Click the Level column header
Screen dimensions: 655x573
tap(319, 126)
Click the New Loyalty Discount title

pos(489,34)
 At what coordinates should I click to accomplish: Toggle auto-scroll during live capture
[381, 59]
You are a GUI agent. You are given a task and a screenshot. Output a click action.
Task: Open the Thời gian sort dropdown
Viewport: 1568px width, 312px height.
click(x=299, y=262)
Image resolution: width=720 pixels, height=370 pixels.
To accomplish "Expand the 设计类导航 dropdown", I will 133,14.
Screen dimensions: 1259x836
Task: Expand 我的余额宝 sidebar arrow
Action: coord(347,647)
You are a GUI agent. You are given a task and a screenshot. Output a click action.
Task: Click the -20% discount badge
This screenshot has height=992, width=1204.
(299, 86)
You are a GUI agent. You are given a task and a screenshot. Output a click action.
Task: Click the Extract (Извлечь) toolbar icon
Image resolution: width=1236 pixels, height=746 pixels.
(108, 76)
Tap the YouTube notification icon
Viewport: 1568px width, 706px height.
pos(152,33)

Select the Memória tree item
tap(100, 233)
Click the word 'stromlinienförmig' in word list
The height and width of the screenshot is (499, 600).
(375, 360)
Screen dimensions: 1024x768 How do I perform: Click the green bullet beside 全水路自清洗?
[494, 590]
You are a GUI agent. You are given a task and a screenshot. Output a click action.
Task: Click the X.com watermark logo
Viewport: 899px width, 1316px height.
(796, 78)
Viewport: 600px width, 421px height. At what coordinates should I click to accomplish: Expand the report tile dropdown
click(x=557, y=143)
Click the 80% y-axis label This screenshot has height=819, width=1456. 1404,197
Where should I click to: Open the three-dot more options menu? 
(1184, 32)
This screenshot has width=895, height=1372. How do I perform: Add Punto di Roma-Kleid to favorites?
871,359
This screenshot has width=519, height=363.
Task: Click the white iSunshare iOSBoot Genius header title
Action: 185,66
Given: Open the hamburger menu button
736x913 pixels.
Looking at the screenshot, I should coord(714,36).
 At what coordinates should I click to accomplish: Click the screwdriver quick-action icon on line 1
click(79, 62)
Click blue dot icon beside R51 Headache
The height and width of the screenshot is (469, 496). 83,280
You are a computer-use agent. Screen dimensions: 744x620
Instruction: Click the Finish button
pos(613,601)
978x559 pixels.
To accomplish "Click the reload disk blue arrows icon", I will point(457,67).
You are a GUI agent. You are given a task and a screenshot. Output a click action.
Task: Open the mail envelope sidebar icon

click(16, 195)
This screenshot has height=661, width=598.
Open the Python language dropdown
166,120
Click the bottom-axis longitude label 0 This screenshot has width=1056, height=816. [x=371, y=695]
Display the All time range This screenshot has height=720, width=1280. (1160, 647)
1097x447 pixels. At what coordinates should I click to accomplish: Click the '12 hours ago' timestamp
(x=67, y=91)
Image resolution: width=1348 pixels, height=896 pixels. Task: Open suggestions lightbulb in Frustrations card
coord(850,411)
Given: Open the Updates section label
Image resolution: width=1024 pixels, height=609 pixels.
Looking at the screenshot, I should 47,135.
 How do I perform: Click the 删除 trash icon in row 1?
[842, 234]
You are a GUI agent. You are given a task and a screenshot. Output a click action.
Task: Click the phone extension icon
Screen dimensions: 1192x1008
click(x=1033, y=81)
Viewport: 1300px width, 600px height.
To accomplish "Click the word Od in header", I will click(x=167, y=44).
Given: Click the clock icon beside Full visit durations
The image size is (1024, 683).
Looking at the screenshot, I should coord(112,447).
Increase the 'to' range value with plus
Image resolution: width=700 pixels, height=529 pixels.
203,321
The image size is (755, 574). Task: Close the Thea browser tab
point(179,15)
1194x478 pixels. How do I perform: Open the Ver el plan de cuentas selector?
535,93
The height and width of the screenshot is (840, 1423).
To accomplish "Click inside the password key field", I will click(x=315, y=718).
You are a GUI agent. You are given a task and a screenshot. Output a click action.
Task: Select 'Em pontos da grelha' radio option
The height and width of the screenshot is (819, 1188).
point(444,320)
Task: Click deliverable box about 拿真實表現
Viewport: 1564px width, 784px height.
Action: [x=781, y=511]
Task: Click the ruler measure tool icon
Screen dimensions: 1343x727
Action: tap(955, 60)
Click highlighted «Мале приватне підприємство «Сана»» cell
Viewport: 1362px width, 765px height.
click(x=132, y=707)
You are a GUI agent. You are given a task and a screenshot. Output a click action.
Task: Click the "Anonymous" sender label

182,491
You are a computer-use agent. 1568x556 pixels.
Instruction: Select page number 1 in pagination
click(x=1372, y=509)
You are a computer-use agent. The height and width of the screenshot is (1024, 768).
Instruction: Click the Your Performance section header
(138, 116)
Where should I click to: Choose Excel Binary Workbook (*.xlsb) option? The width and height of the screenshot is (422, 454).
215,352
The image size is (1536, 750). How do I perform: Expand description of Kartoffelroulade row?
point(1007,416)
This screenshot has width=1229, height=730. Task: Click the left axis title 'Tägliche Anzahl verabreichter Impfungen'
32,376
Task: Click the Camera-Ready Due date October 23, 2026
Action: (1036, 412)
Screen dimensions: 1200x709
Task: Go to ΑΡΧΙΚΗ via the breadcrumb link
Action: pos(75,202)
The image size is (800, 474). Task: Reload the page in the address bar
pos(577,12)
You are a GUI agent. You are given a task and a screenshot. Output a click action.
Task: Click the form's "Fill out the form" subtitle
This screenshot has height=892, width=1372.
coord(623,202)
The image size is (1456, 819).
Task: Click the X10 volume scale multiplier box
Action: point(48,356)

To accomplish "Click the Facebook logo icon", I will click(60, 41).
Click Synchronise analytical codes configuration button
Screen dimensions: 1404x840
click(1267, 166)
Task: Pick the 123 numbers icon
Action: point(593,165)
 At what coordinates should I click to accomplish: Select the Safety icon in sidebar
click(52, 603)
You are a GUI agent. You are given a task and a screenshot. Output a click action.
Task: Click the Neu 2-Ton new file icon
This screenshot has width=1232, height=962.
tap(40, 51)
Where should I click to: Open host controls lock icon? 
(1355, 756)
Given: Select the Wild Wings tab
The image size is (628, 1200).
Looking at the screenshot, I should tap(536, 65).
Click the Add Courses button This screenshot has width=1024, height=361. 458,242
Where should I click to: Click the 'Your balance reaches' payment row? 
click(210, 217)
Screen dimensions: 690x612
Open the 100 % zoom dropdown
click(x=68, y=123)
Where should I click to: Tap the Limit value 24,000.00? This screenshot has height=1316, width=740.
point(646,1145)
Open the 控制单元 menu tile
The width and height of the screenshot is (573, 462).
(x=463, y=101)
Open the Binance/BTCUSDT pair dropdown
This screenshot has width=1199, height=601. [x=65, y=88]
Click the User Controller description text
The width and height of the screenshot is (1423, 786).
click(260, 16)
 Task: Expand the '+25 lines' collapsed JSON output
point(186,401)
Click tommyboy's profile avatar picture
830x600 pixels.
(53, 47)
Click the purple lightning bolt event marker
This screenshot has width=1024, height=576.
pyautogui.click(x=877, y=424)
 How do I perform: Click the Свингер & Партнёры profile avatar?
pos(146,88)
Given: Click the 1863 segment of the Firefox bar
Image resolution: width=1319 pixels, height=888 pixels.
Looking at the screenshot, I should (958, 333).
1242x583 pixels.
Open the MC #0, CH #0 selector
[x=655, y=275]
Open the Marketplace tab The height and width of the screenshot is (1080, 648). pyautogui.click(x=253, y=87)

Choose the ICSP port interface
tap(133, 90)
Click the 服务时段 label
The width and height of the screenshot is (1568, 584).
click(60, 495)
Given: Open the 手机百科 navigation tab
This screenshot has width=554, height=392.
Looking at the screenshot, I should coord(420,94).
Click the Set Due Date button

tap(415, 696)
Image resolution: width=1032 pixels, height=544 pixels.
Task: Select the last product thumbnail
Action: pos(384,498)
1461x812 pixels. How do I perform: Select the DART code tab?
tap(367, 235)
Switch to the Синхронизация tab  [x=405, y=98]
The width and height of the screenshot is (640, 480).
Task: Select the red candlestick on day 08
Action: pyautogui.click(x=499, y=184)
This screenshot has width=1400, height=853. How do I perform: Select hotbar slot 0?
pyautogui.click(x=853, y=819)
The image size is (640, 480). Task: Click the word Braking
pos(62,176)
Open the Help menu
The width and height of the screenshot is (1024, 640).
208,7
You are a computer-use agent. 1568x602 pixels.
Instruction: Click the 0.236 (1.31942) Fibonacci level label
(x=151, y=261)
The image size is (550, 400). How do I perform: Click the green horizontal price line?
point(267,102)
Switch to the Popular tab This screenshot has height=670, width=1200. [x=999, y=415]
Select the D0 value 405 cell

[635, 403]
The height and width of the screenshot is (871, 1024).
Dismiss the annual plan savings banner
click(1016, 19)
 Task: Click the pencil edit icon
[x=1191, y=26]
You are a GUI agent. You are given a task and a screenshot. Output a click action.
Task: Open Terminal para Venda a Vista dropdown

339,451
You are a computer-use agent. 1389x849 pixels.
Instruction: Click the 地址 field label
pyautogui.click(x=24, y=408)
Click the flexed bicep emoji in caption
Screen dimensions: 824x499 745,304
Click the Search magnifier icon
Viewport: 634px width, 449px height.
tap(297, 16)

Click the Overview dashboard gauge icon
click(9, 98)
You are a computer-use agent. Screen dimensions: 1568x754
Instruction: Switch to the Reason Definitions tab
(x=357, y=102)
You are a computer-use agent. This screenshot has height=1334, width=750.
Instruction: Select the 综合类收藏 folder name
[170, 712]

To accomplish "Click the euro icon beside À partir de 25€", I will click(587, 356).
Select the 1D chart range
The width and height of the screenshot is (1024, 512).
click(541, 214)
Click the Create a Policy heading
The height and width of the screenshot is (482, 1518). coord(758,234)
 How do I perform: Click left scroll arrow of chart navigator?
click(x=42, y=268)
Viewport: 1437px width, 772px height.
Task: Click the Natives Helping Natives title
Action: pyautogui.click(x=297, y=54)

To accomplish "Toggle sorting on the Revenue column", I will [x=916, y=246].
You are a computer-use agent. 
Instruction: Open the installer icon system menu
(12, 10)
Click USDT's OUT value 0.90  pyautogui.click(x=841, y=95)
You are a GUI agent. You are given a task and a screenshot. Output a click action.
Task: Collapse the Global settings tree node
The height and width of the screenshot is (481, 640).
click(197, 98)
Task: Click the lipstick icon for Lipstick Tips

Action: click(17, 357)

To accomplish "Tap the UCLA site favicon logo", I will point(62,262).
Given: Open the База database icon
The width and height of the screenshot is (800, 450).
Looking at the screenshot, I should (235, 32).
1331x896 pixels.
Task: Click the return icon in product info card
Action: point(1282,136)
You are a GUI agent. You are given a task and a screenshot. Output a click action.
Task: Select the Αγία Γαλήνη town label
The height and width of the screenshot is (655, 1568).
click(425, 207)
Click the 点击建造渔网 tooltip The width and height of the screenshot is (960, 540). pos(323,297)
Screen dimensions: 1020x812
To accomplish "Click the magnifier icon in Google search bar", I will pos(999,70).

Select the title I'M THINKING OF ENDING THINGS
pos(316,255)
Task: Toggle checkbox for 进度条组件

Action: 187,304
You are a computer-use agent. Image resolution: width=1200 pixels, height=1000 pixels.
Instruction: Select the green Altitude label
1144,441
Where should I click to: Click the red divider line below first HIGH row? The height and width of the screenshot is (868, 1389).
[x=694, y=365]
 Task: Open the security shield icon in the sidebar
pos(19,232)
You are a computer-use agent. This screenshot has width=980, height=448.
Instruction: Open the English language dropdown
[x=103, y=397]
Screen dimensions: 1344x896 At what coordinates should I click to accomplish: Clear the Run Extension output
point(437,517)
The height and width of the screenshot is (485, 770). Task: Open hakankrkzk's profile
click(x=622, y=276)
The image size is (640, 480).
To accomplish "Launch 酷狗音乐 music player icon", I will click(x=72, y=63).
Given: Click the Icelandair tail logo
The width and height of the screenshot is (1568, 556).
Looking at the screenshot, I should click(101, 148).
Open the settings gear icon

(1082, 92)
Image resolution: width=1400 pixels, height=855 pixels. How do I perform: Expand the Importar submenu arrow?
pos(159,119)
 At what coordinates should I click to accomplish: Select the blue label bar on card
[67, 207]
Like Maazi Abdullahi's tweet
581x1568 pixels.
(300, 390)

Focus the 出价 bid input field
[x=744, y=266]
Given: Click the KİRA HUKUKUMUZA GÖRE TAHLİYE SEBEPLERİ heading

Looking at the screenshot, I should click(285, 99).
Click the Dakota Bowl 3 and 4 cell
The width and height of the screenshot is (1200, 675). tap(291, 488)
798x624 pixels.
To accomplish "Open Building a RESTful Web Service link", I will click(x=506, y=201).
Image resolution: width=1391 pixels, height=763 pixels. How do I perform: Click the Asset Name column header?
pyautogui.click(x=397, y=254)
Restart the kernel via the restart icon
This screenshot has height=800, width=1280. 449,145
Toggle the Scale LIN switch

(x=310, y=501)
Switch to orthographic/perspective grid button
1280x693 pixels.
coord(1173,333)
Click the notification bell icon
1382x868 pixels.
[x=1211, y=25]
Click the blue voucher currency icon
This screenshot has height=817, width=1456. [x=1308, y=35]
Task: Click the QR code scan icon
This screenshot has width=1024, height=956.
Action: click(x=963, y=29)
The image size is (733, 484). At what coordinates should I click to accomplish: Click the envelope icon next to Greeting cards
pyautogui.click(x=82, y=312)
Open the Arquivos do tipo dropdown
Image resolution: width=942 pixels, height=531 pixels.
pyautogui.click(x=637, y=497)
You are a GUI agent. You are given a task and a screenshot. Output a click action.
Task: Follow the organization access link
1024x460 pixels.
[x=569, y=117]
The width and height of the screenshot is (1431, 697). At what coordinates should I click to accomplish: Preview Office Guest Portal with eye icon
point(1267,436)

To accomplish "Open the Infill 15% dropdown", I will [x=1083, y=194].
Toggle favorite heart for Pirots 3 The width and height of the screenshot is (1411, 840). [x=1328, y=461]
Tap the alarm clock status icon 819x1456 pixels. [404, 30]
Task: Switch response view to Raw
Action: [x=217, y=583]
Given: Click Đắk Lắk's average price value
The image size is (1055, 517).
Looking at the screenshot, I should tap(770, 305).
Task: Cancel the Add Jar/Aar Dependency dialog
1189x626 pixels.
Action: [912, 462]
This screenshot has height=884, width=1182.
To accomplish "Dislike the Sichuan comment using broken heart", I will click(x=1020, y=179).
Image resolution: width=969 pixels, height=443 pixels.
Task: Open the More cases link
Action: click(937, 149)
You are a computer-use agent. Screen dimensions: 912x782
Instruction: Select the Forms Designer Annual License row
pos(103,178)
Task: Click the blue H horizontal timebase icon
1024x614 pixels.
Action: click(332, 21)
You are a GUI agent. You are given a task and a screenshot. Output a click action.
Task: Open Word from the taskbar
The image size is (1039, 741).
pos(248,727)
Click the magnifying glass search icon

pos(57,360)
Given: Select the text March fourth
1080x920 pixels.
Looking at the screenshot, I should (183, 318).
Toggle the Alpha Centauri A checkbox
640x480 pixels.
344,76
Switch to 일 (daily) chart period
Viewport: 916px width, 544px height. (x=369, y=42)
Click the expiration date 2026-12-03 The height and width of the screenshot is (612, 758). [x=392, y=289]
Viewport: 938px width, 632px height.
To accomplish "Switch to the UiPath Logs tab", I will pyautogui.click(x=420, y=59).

::::::

What to produce - Copy each line above holding "computer".

Exercise response -
You are a computer-use agent. Screen dimensions: 744x620
You are a computer-use agent. 1568x556 pixels.
You are a computer-use agent. The height and width of the screenshot is (1024, 768).
You are a computer-use agent. 1568x602 pixels.
You are a computer-use agent. 1389x849 pixels.
You are a computer-use agent. Screen dimensions: 1568x754
You are a computer-use agent. This screenshot has height=1334, width=750.
You are a computer-use agent. 
You are a computer-use agent. Image resolution: width=1200 pixels, height=1000 pixels.
You are a computer-use agent. This screenshot has width=980, height=448.
You are a computer-use agent. Screen dimensions: 912x782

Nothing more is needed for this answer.